What is the time complexity of my solution?

Question

Scenario:

I have a method called "searchRange" where I need to search for the min and max index where target occurs in the supplied input array.

Question:

I think the time complexity of this solution is O(n) because I am looping over the input just once. Is my understanding correct?

Code:

public class Solution {

    public int[] searchRange(int[] nums, int target) {
        if (nums == null) {
            return new int[2];
        }
        int min = -1, max = -1, l = nums.length;
        int[] ans = new int[2];
        for (int i = 0; i < l; i++) {
            if (nums[i] == target) {
                if (min == -1) {
                    min = i;
                } else {
                    max = Math.max(i, max);
                }
            }
        }
        if (min != -1 && max == -1) {
            max = min;
        }
        ans[0] = min;
        ans[1] = max;
        return ans;
    }
}

EDIT

Thanks, I now know that the time complexity of the above algorithm is O(n). I am trying to reach towards O(logn). I tried to use a variant of binary search to discover the min and max indices. Is the time complexity of the method given below O(logn)?

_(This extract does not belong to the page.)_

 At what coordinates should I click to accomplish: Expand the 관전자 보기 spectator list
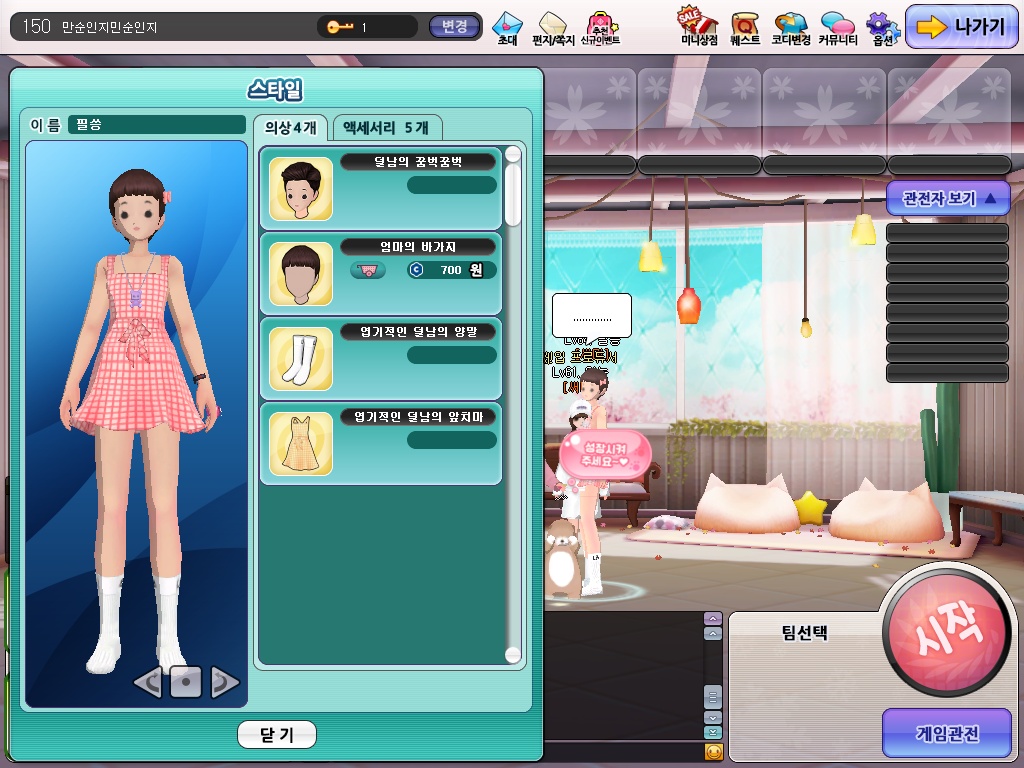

public int[] searchRange(int[] nums, int target) {
    if (nums == null)
        return new int[2];
    return searchRange(nums, target, 0, nums.length - 1);
}

public int[] searchRange(int[] nums, int target, int l, int h) {
    int[] ans = new int[] { -1, -1 };
    int middle = (l + h) / 2;
    if (l > h)
        return ans;
    if (nums[middle] == target) {
        if (middle < nums.length - 1 && nums[middle + 1] == target) {
            int[] right = searchRange(nums, target, middle + 1, h);
            ans[1] = right[1];
            ans[0] = middle;
        }
        if (middle >= 1 && nums[middle - 1] == target) {
            int[] left = searchRange(nums, target, l, middle - 1);
            ans[0] = left[0];
            if (ans[1] == -1) {
                ans[1] = middle;
            }
        }
        if (ans[0] == ans[1] && ans[0] == -1) {
            ans[0] = ans[1] = middle;
        }
    } else if (nums[middle] < target) {
        return searchRange(nums, target, middle + 1, h);
    } else {
        return searchRange(nums, target, l, middle - 1);
    }
    return ans;
}

Answer 1

Looks like a simple O(n) where n is the length of your input array. You are going to loop through the entire array on every call to the searchRange() function.